• REQUIREMENTS: Copy the records from their start through the line containing "Looking at the", both included, word for word. Leave the pictures out.

[Interface element records]

----

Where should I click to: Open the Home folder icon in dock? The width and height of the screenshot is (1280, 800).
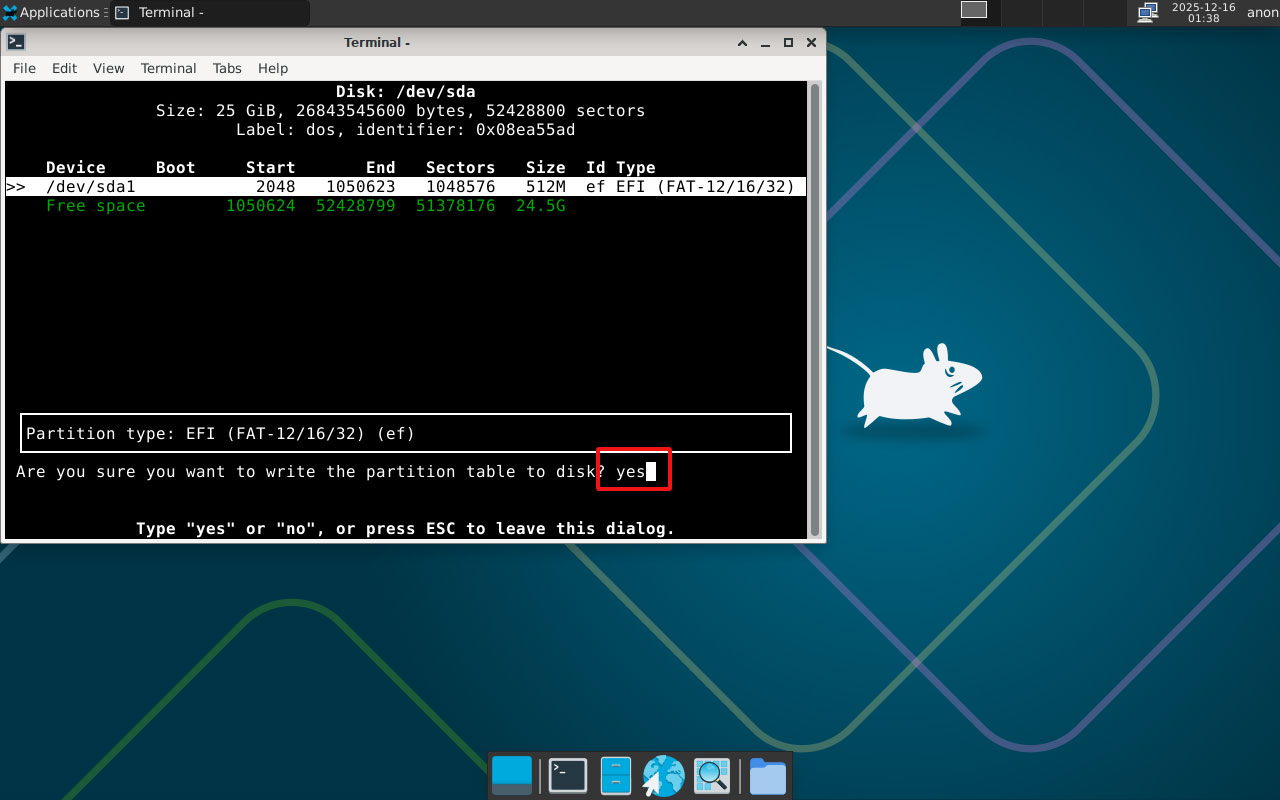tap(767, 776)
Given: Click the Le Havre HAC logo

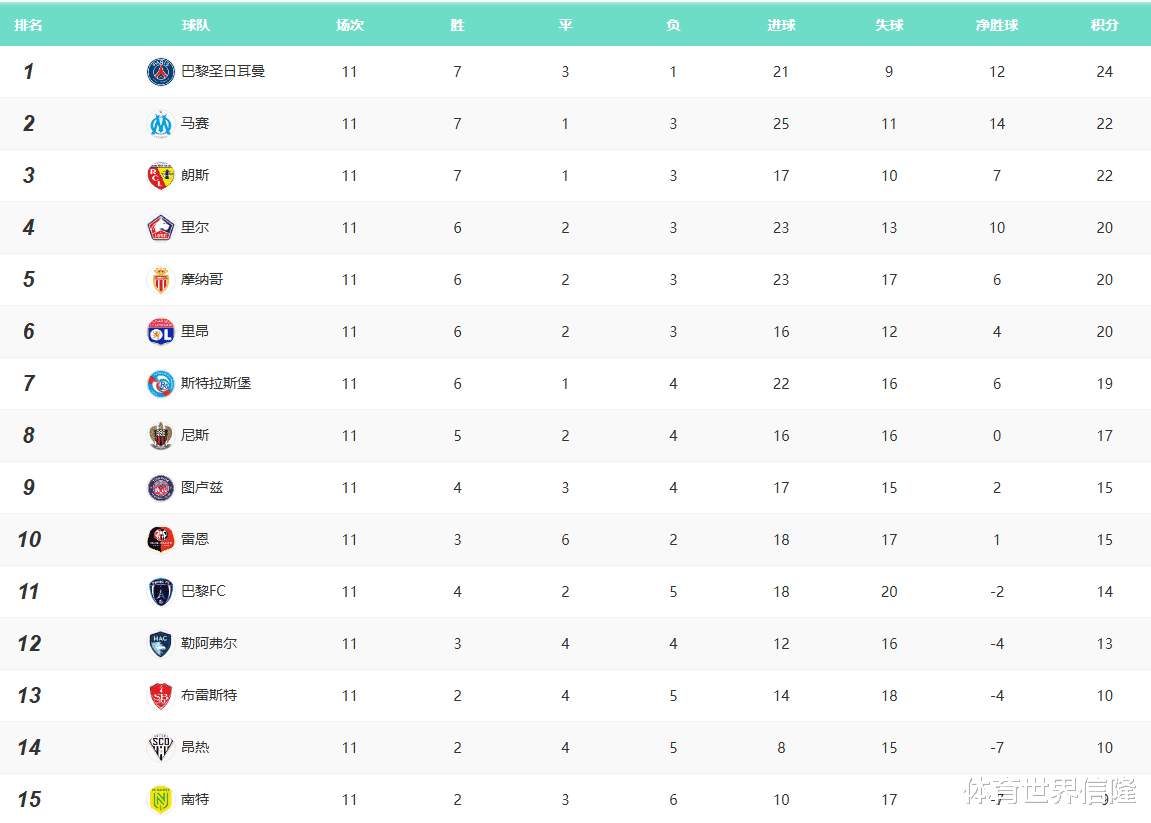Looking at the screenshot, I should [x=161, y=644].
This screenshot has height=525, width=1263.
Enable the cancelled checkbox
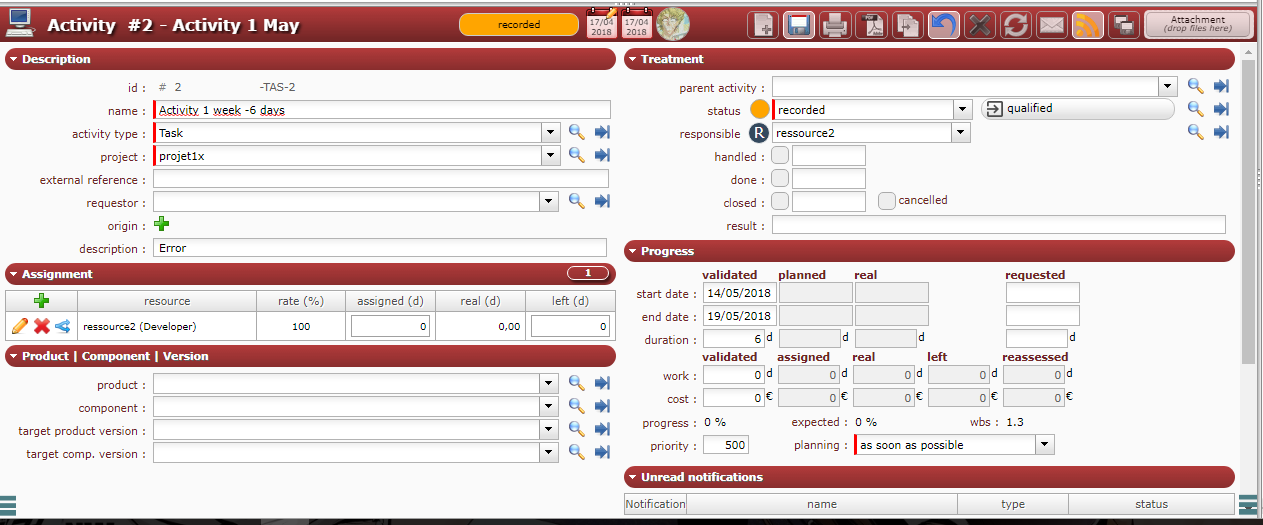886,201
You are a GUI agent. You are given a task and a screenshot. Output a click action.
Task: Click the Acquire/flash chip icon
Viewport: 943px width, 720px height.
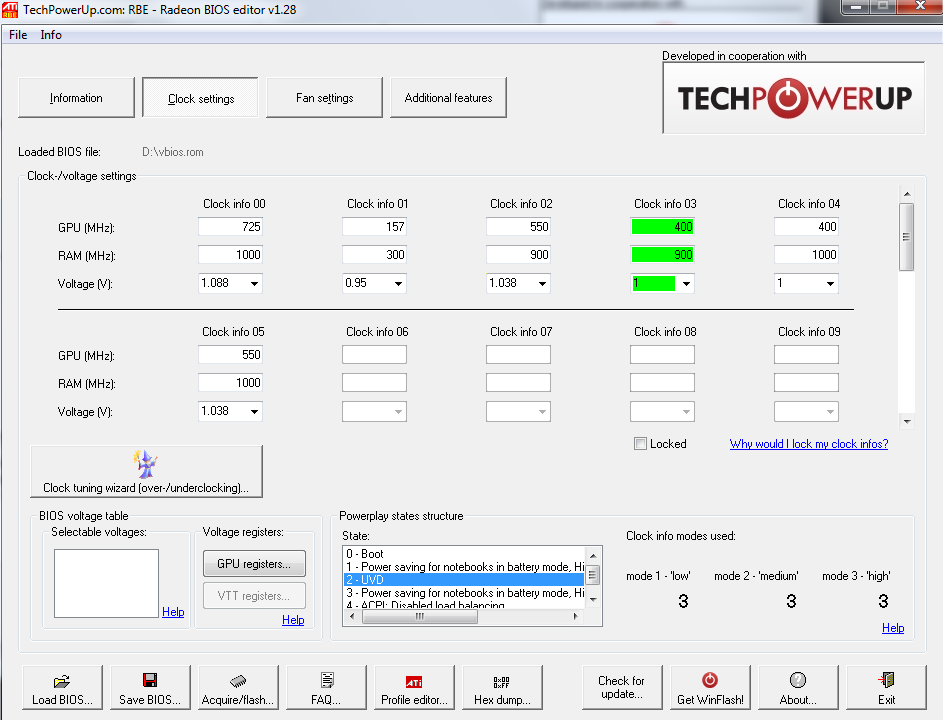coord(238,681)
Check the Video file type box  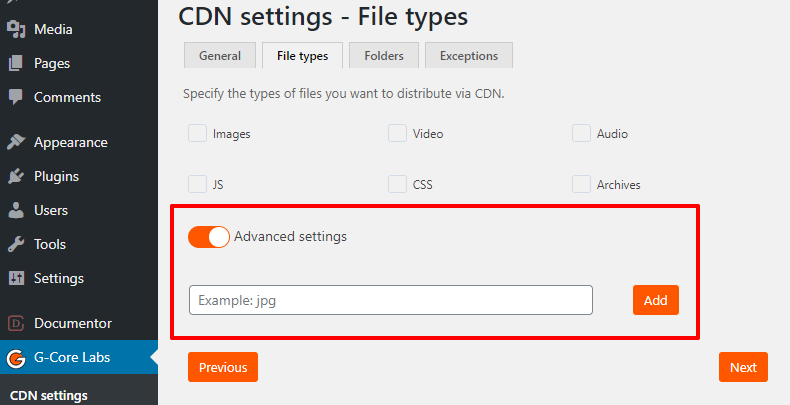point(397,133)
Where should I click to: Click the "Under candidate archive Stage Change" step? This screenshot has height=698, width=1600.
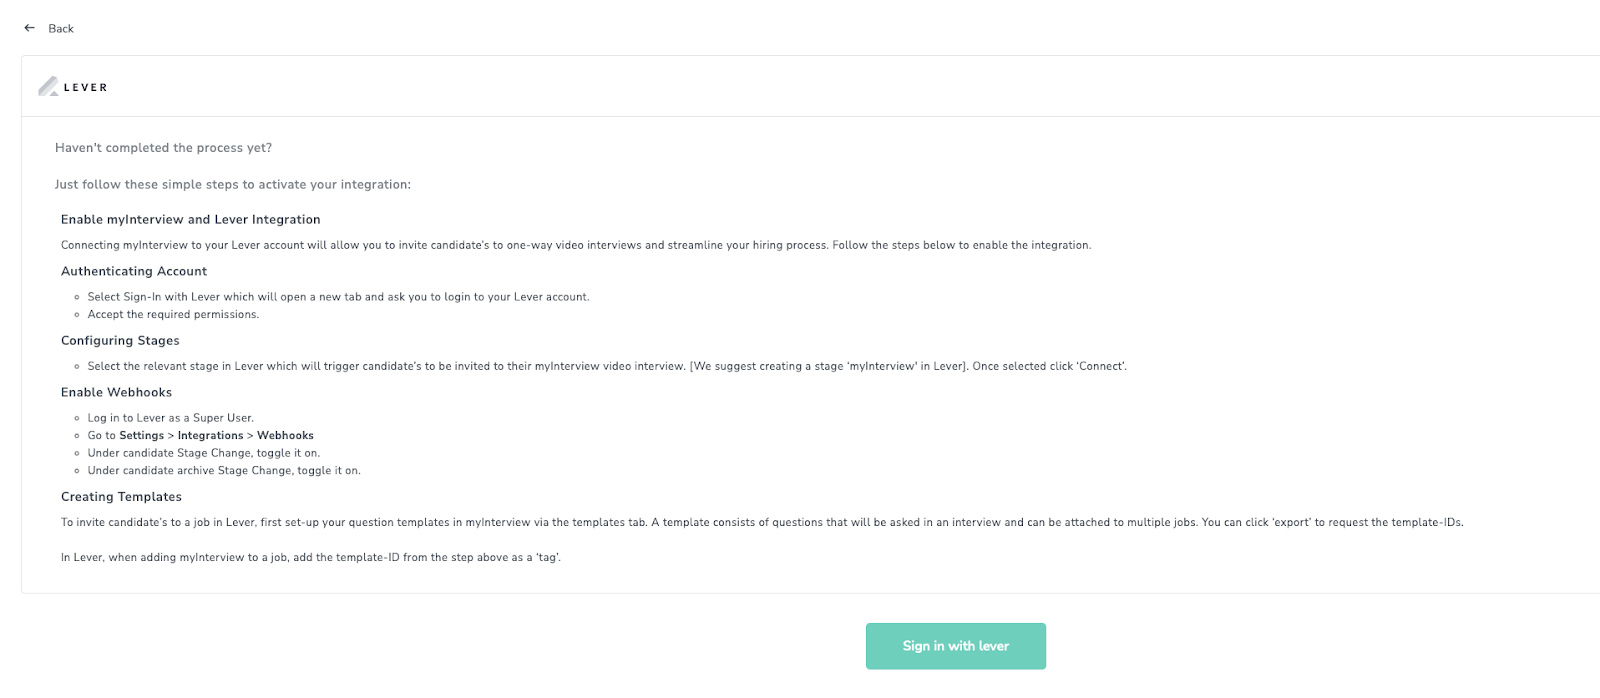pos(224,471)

----

• EXERCISE RESPONSE:
Where should I click to: Open the Home folder icon in dock? The width and height of the screenshot is (1280, 800).
tap(767, 776)
Given: Click the Le Havre HAC logo

Looking at the screenshot, I should [x=161, y=644].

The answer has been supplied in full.